El Estado, independiente de su ideología, ha buscado imponer cómo debemos ser, pensar e incluso relacionarnos, sobre todo, con nuestras parejas. Sin embargo, en ese tema, los vínculos interpersonales son del ámbito privado y la responsabilidad de las autoridades sólo es dar legitimidad a nuestros actos, y no sugerir cómo deben llevarse a cabo, y más en un asunto tan debatido como el matrimonio.

Así, los funcionarios, muchos de ellos con un historial reprochable, se convierten en la voz de la moralidad y el amor durante las bodas civiles. Esta incongruencia tiene precedentes en la famosa “Epístola” redactada por Melchor Ocampo en 1859, donde se señalan las virtudes, los derechos y las obligaciones que nacían de la unión; lo curioso es que el prócer nunca se casó y, además, su vida sentimental estuvo inmersa en una vorágine licenciosa.

En 1839, la nana de Ocampo le dio la noticia de que estaba esperando un hijo suyo. El michoacano huyó a Europa eludiendo su obligación. Como consecuencia de ese amorío nació un niño que fue declarado expósito hasta que él decidió incorporarlo de lleno a su vida, al tener 10 años de edad. También procreó otras tres descendientes con las que mantuvo una buena relación.

Ángel Gilberto Adame
Ángel Gilberto Adame

En su hacienda de Pomoca, ya retirado de las vicisitudes políticas, lo sorprendió la traición el 30 de mayo de 1861. Horas antes de ser asesinado, redactó su testamento, en el que reconoció a sus hijas naturales —sin mencionar quienes fueron sus progenitoras—; asimismo, adoptó a su compañera sentimental del momento, que era hija de su administrador.

Aun con sus antecedentes, fue uno de los impulsores más importantes de la “Ley del Matrimonio Civil” de 23 de julio de 1859. A partir de este decreto se definió a este enlace como un contrato civil que se contraía lícita y válidamente ante el Estado.

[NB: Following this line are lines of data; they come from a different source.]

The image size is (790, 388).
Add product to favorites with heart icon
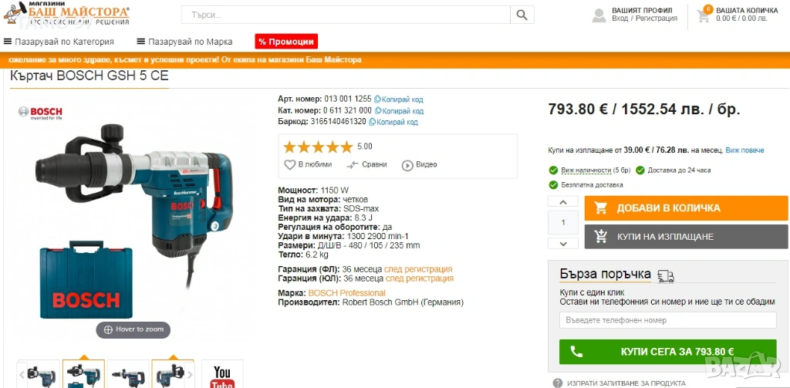pos(290,164)
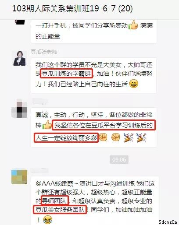Tap the group chat title 103期人际关系集训班

(51, 9)
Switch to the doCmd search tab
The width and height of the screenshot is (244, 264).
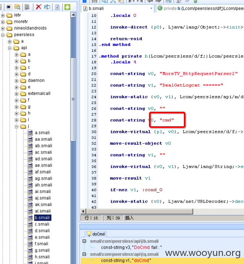(x=96, y=234)
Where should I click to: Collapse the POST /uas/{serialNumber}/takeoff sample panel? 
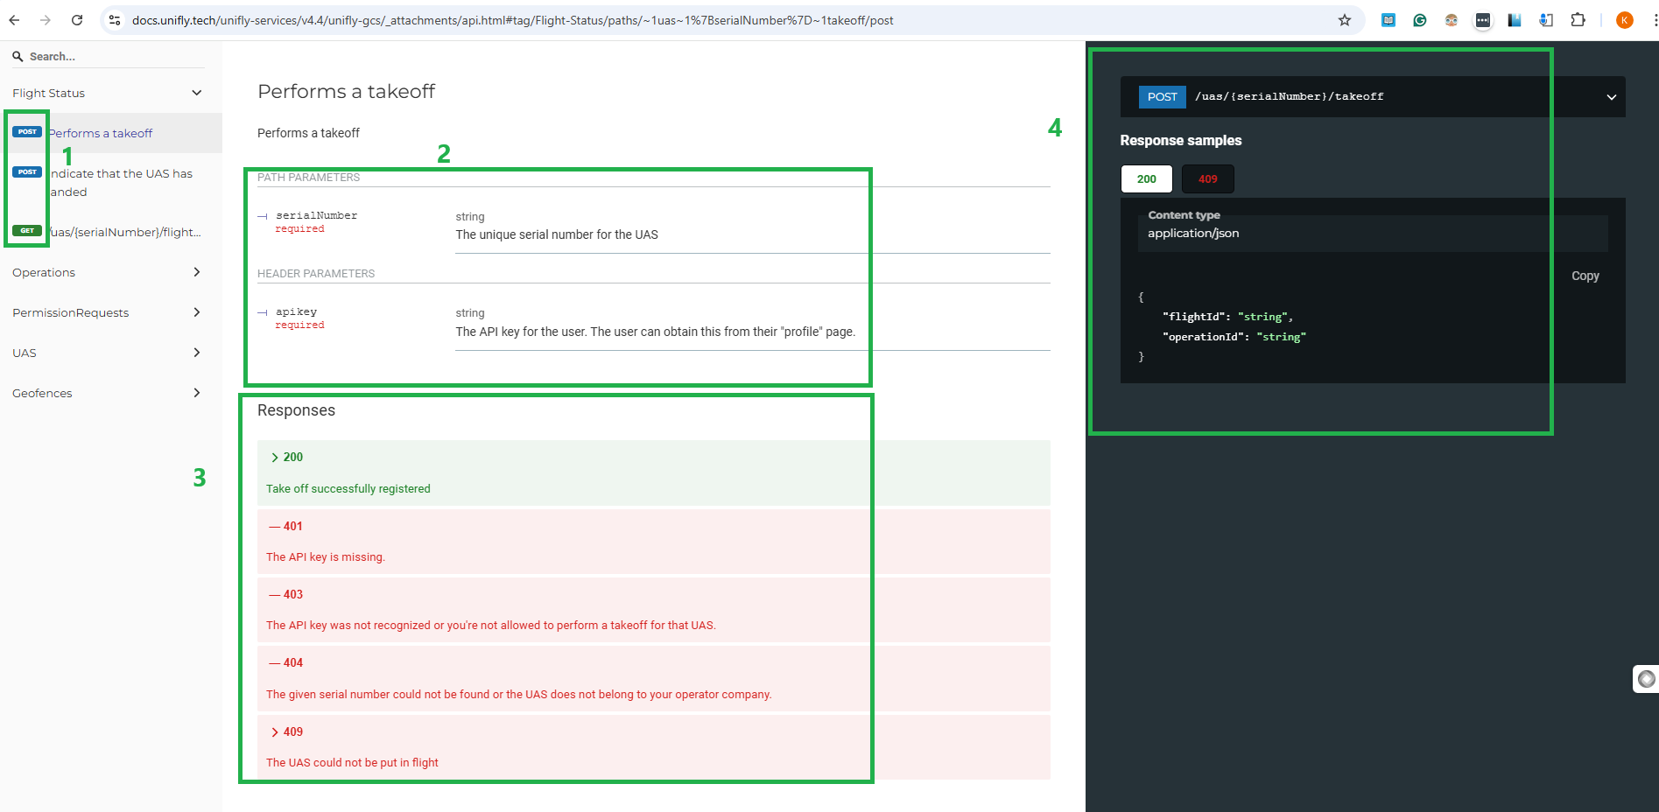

Para ello bastaba que los contrayentes, una vez cubiertas las formalidades, se presentaran ante el Registro Civil para expresar libremente su voluntad. Verificado el asentimiento, el juez leía a algunos artículos y la Epístola.

Entre otras cosas, la carta de Ocampo manifestaba que: “[…] el hombre, cuyas dotes sexuales son principalmente el valor y la fuerza, debe dar y dará a la mujer protección, alimento y dirección tratándola siempre como a la parte más delicada, sensible y fina de sí mismo, y con la magnanimidad y benevolencia generosa que el fuerte debe al débil, esencialmente cuando este débil se entrega a él, y cuando por la sociedad se le ha confiado”.

Mientras tanto, la mujer “[…] cuyas principales dotes son la abnegación, la belleza, la compasión, la perspicacia y la ternura, debe dar y dará al marido obediencia, agrado, asistencia, consuelo y consejo, tratándolo siempre con la veneración que se debe a la persona que nos apoya y defiende, y con la delicadeza de quien no quiere exasperar la parte brusca, irritable y dura de sí mismo, propia de su carácter”.

Aunque el documento sostiene que los consortes “se deben y tendrán respeto, deferencia, fidelidad, confianza y ternura” mutua, estos roles reflejaban la desigualdad entre los hombres y las mujeres, pues a ellos se les consideraba el sostén del hogar, en tanto que a ellas se les exigía obediencia.

A pesar de que estas ideas son anticuadas y que la lectura de la Epístola se derogó a finales del siglo XIX, las autoridades, por desconocimiento o por afán de imposición, continuaron con este rito durante mucho tiempo e, incluso hoy, pretenden dar mensajes o consejos de cómo debe ser la vida conyugal.